ソウ (2004)

 


「ソウ」(2004)
原題『SAW


監督:ジェームズ・ワン
脚本:リー・ワネル
出演:ケイリー・エルウィス、リー・ワネル、ダニー・グローヴァー 他


一部に根強いファンを持つ大人気「ソウ」シリーズの第一作目。

ジグソウと名乗る連続猟奇殺人犯に拉致され、密室に閉じ込められたアダム(リー・ワネル)とゴードン(ケイリー・エルウィス)。
足は鎖で繋がれ、密室には一つの死体。
生きてここから出るために、ジグソウの考えた「ゲーム」を強制させられる。

スプラッターを前面に押し出したシリーズ、あまり痛い描写が得意ではない私は今まで避けてきた映画なのだが、一作目の評判は確かなものなのでやっとの思いで見るに至った。

後々のシリーズではどんどんスプラッター色の増す本作だが、この第一作目ではそこまでグロ要素はない。
見事なシチュエーションスリラーに仕上がっている。

また、鑑賞前までは単なる「脱出ゲーム」なのかと思っていたがそうではなかった。
この映画の面白味は登場人物の心理や過去、関係などを観客が考察することで見出すものとなっていた。

劇中で語られる事実が絶妙に制限されていて、その効果あって鑑賞後はいろいろと悩まされ考えさせられた。
だが劇中にあるヒントから劇中で語られていない過去や関係がちゃんと導き出せる作りになっているため、謎ばかり残ってわけがわからないという状態にはならない。

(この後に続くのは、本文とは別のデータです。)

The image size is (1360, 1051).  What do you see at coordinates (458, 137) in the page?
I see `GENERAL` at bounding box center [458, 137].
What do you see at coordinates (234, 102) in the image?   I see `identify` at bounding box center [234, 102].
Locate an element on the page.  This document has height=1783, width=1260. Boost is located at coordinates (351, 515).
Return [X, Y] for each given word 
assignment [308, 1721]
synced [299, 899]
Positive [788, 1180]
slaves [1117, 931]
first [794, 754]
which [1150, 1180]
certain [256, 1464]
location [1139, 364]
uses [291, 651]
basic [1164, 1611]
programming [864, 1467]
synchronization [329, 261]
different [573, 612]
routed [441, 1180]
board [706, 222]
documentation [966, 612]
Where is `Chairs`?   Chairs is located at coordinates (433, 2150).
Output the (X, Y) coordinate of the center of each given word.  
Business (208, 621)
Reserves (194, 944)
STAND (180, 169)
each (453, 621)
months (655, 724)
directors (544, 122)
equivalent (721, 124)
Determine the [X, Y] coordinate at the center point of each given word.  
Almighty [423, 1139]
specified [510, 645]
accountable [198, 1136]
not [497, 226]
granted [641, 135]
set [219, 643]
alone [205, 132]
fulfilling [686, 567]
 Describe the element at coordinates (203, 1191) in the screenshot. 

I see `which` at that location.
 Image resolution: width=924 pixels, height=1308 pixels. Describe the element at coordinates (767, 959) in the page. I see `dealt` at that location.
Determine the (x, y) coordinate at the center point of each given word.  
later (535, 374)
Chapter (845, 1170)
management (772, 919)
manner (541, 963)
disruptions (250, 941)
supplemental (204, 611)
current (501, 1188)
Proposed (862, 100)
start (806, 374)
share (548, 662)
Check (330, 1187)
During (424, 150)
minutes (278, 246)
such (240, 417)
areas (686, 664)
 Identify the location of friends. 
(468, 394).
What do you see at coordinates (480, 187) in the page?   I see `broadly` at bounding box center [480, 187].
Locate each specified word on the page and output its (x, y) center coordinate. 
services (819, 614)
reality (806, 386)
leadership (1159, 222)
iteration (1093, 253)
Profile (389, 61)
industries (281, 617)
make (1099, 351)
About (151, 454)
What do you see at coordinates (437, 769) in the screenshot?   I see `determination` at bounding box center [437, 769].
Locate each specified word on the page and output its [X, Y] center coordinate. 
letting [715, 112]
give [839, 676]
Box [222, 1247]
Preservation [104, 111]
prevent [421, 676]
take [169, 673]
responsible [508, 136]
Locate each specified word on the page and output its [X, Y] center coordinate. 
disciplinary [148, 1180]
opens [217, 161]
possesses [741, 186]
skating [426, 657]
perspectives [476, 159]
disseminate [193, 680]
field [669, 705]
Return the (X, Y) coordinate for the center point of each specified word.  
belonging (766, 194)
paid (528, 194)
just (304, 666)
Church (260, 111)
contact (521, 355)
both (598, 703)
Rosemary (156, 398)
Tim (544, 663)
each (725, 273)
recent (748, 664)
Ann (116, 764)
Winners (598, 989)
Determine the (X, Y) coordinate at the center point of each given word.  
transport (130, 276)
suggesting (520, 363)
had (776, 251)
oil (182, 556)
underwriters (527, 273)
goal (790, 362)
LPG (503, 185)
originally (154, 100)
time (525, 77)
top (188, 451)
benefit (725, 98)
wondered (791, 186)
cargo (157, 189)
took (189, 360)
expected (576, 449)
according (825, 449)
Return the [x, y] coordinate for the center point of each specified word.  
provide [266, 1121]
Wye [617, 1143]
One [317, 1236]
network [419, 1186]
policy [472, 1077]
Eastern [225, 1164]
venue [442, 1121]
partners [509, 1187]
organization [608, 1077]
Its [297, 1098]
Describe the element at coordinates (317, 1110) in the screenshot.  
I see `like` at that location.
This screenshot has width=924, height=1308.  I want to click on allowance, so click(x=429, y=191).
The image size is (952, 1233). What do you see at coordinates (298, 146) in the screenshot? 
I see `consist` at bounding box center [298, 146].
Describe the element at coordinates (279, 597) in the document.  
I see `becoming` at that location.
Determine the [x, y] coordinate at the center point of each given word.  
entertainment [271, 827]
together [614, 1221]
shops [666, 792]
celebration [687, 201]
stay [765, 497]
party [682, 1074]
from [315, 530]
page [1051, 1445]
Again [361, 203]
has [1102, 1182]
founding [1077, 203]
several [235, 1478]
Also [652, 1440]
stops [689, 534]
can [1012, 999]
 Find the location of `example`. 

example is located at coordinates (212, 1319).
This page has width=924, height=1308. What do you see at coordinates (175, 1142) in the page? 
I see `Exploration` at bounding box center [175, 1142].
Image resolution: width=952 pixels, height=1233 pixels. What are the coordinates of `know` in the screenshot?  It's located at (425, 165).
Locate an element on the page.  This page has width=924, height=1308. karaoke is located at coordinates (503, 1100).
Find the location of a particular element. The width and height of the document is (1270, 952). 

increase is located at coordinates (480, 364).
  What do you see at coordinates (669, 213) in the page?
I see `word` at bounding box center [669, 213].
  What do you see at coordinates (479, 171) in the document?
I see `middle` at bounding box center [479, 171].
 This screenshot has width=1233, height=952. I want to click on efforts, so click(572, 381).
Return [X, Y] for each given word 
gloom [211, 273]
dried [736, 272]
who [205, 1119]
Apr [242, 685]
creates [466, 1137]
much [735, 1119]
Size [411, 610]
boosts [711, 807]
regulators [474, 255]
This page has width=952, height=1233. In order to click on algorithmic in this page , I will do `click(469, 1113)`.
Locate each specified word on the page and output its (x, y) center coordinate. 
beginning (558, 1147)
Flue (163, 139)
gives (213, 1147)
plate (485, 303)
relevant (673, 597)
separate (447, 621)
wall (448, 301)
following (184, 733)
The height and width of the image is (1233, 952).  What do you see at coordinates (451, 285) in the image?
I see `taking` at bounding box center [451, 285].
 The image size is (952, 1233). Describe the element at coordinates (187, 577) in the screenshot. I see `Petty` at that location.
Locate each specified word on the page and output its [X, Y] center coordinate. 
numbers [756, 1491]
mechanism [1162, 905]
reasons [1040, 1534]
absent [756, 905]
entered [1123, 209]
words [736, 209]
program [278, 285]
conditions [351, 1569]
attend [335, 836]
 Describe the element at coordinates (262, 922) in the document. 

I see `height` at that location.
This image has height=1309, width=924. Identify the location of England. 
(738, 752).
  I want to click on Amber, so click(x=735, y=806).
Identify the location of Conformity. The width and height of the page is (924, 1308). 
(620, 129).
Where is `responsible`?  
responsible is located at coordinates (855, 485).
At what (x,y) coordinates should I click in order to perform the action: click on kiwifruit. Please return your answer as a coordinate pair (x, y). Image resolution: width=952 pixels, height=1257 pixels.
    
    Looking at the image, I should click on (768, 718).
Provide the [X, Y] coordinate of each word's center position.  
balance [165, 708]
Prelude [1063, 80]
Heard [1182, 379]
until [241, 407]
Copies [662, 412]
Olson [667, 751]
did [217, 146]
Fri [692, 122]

この「劇中で明言される事実」の制限が非常に上手い映画といった印象を受けた。


だが一つ、ネタバレありで話させてもらうと、「ソウ」シリーズの完結編である第七作目にて、この第一作目で死んでなければならない人物が出てきてしまうのが残念である。
この人物が生存していたとなると、第一作目で描かれたゲームでジグソウは失敗していることになってしまう。
また、ジグソウは「直接自分では人を殺さない」「ルールは絶対遵守」という理念を持っているはずであるのに、それにも疑問符が浮かびあがる。
「誰かに誰かを殺させる」や「自滅に追い込む」のは確かに直接自分では手を下してないが「時限式で死ぬ装置を被害者にセット」したらそれはもう自分で手を下しているうちに入るだろう、と思う。
そして先に話した人物が生存していたとなれば「ルールは絶対遵守」というのも危うい。「6時 までに相手を殺さなければお前は死ぬ」というルールがあったため、6時までに相手を殺せなかった人物は生存していてはいけない筈である。
これは第七作目が作られるまでは劇中で描かれた事柄から察するに「死んでいた」で解決していたものを「生きていた」としてしまったために生まれた問題である。

なんにせよこのての映画の安易なシリーズ化は避けるのが賢明だっただろう。